Many years ago, when I shared a brown-bag luncheon at the Thorndike Library with then Superior Court Judge Ralph Gants, along with several other dedicated justices, I don't think either of us could have envisioned that the thoughtful, humble man I was talking with would one day be named chief justice of the Supreme Judicial Court. Now that it has actually happened, I could not be more proud of him or more excited for all of us.

Since those first informal meetings, I've had the good fortune to work with Justice Gants on many projects and grown to know him better as a jurist and as a friend. I can say without reservation that, like us, Justice Gants is someone who is committed to making sure the underrepresented receive justice in our system.

Just look at some of Justice Gants' laudable accomplishments on the Access to Justice Commission, especially as they relate to support for those less fortunate who are in need of legal assistance. He is responsible for the $51 opt-out attorney registration fee under SJC Rule 4:03, as well as the fee for pro hac vice appearances under SJC Rule 3:16 - fees which together generate approximately $1.5 million per year for legal services for the poor.

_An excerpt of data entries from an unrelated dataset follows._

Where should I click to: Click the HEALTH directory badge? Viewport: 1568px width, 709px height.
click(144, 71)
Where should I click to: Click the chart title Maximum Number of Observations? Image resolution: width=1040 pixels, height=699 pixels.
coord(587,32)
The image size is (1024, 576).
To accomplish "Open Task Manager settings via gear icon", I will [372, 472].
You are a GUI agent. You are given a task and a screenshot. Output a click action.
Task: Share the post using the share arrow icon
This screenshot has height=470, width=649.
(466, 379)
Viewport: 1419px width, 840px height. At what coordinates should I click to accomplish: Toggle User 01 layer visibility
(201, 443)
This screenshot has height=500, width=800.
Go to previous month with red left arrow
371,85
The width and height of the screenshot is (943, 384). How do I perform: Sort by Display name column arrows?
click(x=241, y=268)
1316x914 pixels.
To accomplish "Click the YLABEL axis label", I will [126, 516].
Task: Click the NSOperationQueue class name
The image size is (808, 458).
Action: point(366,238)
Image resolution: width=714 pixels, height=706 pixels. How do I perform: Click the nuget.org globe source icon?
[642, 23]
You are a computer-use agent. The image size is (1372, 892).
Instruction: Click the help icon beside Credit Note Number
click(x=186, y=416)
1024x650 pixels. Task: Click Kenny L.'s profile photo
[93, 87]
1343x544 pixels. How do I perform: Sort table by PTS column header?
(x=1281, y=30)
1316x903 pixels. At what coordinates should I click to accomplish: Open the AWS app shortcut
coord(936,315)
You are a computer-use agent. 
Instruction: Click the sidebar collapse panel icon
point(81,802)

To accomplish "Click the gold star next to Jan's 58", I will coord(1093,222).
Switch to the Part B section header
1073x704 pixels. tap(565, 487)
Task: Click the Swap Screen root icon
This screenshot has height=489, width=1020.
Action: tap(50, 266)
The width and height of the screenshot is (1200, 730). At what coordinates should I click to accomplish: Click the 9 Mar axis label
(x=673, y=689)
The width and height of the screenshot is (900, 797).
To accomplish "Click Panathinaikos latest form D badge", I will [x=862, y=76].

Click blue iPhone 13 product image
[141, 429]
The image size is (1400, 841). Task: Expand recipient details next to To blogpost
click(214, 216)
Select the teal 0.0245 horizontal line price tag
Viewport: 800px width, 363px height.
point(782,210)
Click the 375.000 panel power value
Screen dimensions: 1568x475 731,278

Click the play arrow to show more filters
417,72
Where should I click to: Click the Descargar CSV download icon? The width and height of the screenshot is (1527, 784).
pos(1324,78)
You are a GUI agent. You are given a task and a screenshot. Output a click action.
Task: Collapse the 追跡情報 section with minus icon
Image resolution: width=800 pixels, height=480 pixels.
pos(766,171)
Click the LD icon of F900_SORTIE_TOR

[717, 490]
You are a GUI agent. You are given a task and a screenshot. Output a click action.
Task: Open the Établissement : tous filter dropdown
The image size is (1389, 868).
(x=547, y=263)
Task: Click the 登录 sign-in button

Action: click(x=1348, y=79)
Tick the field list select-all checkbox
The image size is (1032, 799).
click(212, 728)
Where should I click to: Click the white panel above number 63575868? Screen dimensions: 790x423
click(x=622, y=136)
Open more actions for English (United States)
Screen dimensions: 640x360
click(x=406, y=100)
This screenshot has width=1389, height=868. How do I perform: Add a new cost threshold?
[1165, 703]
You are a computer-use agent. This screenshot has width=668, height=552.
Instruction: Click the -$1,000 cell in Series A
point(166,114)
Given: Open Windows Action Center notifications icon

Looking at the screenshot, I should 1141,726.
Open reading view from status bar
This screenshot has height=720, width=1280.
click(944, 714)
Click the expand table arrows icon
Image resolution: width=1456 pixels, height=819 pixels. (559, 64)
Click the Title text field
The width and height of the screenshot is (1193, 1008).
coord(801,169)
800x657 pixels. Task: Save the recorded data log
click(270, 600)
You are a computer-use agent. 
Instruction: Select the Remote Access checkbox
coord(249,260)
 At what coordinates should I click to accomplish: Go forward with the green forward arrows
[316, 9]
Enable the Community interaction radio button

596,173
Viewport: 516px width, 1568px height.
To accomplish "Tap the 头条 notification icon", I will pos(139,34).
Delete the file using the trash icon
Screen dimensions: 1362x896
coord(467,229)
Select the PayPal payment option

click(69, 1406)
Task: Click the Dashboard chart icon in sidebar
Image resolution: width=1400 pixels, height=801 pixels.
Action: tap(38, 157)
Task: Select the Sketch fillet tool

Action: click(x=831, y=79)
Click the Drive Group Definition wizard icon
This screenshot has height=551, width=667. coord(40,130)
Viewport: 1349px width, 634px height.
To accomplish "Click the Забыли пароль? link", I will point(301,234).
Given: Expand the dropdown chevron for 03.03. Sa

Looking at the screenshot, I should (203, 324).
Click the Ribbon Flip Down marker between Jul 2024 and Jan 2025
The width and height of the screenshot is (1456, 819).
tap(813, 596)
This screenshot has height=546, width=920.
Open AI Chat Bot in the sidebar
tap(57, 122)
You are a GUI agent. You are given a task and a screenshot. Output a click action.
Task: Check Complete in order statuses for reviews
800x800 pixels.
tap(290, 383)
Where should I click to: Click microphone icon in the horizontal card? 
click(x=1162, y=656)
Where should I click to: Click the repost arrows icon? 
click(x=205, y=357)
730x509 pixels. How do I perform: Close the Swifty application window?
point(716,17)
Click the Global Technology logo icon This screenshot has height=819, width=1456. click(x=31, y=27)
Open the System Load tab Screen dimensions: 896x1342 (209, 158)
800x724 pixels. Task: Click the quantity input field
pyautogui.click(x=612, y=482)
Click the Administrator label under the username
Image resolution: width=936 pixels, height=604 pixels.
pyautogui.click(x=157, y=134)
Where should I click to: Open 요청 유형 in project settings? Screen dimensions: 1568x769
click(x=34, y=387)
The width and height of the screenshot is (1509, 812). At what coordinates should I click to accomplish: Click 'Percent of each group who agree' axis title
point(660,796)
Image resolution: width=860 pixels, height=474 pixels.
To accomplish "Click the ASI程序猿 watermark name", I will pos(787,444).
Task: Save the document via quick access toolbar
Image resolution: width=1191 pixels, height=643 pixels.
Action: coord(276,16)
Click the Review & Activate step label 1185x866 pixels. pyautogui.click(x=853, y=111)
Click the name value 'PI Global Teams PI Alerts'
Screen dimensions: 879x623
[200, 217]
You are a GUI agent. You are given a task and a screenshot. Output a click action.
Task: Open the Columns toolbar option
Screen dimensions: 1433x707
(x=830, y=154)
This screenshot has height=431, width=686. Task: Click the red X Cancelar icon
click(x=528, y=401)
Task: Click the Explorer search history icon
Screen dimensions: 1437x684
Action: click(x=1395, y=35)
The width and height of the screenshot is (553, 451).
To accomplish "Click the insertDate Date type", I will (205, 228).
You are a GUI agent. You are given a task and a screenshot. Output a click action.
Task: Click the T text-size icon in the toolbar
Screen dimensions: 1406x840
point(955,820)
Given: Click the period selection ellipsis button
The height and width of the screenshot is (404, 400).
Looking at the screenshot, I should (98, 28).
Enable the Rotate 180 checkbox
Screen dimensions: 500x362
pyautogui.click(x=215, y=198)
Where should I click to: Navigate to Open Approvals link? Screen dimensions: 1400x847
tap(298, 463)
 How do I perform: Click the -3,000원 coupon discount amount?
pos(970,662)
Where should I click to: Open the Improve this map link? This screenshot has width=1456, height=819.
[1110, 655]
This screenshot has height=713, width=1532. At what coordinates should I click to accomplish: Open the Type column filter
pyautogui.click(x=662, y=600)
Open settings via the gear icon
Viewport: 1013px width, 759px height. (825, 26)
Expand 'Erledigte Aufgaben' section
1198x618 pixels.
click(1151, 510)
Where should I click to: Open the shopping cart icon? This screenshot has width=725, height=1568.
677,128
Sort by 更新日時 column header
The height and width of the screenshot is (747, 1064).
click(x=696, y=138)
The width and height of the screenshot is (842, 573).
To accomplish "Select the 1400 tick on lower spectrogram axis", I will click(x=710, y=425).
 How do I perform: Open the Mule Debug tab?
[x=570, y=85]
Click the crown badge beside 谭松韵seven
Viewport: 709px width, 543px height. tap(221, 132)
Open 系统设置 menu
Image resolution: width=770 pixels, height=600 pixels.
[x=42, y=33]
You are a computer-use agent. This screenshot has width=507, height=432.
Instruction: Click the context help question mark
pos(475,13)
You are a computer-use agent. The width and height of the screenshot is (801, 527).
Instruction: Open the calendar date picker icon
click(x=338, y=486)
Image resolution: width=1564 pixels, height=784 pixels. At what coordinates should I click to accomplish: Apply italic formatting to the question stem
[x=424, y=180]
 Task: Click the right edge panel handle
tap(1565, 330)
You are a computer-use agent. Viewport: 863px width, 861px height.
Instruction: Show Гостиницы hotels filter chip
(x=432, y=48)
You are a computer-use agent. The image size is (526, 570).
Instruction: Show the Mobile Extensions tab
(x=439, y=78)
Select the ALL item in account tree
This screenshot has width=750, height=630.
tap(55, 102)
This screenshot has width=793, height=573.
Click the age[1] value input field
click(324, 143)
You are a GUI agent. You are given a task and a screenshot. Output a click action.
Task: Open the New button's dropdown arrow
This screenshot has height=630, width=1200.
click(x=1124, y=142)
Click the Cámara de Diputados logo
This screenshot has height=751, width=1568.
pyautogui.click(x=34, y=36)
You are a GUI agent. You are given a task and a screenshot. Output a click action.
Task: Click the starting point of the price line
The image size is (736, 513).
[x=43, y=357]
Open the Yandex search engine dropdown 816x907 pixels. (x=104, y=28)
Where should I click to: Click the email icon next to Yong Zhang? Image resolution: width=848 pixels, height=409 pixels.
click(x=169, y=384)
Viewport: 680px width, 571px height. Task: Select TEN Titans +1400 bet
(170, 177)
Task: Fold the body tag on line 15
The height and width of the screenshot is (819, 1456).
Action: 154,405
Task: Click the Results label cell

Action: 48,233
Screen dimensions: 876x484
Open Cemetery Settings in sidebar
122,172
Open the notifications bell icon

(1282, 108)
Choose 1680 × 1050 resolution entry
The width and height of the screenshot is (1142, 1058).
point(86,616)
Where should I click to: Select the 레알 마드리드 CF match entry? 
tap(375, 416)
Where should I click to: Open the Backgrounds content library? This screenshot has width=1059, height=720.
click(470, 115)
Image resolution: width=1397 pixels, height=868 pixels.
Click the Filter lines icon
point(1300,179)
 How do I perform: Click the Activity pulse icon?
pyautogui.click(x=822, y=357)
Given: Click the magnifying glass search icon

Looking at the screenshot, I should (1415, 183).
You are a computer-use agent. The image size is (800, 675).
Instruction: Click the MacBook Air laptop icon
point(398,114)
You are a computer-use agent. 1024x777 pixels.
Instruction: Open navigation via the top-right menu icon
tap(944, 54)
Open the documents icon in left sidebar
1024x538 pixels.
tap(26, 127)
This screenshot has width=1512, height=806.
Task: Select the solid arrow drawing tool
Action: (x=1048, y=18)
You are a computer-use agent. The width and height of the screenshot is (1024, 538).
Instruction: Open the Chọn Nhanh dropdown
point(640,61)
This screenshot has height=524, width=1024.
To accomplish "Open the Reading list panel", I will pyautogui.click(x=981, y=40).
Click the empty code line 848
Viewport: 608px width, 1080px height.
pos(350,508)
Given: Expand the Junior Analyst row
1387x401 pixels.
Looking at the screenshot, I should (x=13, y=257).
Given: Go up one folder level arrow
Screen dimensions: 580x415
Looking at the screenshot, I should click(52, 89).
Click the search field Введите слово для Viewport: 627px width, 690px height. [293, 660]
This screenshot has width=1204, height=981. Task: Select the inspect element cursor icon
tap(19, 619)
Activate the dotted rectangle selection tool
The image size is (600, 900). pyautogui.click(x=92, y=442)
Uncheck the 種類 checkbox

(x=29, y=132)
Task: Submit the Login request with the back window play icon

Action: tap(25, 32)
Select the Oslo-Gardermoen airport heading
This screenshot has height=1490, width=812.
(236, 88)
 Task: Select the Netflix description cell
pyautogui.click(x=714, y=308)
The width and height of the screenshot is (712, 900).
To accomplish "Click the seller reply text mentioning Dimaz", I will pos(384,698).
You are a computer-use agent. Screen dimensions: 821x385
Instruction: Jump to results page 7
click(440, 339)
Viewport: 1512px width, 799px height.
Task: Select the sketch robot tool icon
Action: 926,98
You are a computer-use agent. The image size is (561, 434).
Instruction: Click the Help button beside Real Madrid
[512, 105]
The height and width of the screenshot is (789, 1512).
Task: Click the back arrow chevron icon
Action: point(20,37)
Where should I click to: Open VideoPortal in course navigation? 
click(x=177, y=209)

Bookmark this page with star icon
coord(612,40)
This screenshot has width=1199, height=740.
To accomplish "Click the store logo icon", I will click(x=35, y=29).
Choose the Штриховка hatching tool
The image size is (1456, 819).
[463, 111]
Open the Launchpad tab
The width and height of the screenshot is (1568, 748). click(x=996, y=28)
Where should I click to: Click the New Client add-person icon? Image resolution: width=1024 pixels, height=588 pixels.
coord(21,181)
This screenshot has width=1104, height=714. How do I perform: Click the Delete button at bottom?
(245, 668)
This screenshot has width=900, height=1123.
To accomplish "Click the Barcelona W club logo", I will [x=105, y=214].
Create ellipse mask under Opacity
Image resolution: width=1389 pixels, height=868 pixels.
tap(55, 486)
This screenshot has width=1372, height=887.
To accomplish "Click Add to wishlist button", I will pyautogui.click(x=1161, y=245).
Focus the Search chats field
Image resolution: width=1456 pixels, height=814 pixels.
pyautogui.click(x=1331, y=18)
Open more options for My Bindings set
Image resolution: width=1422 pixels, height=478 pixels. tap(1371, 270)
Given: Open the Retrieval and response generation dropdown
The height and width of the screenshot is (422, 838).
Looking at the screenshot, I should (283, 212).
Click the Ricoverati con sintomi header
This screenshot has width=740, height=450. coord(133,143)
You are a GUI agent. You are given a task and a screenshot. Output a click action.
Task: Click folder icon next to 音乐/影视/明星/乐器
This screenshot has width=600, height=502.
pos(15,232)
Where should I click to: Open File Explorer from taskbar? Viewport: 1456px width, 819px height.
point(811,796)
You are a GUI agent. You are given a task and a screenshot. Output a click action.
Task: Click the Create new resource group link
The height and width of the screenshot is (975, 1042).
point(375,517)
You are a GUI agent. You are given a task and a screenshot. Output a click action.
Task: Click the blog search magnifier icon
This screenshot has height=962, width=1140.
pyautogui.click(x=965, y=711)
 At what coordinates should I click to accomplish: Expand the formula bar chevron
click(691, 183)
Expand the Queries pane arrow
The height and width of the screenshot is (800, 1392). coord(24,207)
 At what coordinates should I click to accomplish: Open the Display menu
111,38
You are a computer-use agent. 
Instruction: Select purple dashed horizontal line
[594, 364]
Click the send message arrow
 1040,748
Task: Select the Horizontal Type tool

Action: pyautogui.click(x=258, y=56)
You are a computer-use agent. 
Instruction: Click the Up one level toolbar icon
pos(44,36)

Justice Gants has also established a pilot program of court service centers in Boston and Greenfield, which is expected to expand statewide. He spearheaded a legislative effort to expand the Housing Court to provide access for the 31% of Massachusetts residents who are presently denied same because of where they live.

As a member of the Supreme Judicial Court Pro Bono Committee, Justice Gants has been working on new pro bono initiatives, including a provision which allows for pro bono work here in the commonwealth by lawyers not admitted in Massachusetts.

The list goes on. No other judge I know of has done so much for those in need. Many talk about access to justice but Justice Gants gets it done. He is unprecedented in his accomplishments, efficient in his use of resources and extremely effective at seeing initiatives followed through to successful completion.

Like Justice Gants, the Massachusetts Bar Association has never changed its commitment to justice and fairness. From representing marathon survivors, including those with invisible injuries like traumatic brain injury (TBI), to feeding the less fortunate over Thanksgiving, our accomplishments this past year have carried on the MBA's storied history of representing the underrepresented.

Our shared values are why the MBA and Justice Gants have always worked well together. I know our working relationship will grow even stronger, because Justice Gants hasn't changed, and neither will we.

Just last summer, before my presidency started, Justice Gants and I got together for a brief bench/bar walk, where we decided to bring judges and attorneys together by reinstituting the brown-bag luncheons. We conduct them regularly with the SJC. The MBA is now attempting to establish them with every court, and with our ever-committed clerks, as well.

You see, Justice Gants is not only a champion of access to justice; he is also a champion of lawyers' access to our courts. That's why I invited him to be the first guest speaker of the year at our House of Delegates. He honored us there and continues to do so through his participation at many other MBA events.

Justice Gants has always been a justice of superior intellect, but he has never been constrained by the walls of an ivory tower. He does not know the meaning of arrogance. He is the most compassionate and able judge I know, and I am not alone in my opinions.

Justice Gants will soon be Chief Justice Gants, but I have no doubt that he will remain the same brilliant, humble, accessible person he was so many years ago over our first brown-bag lunch.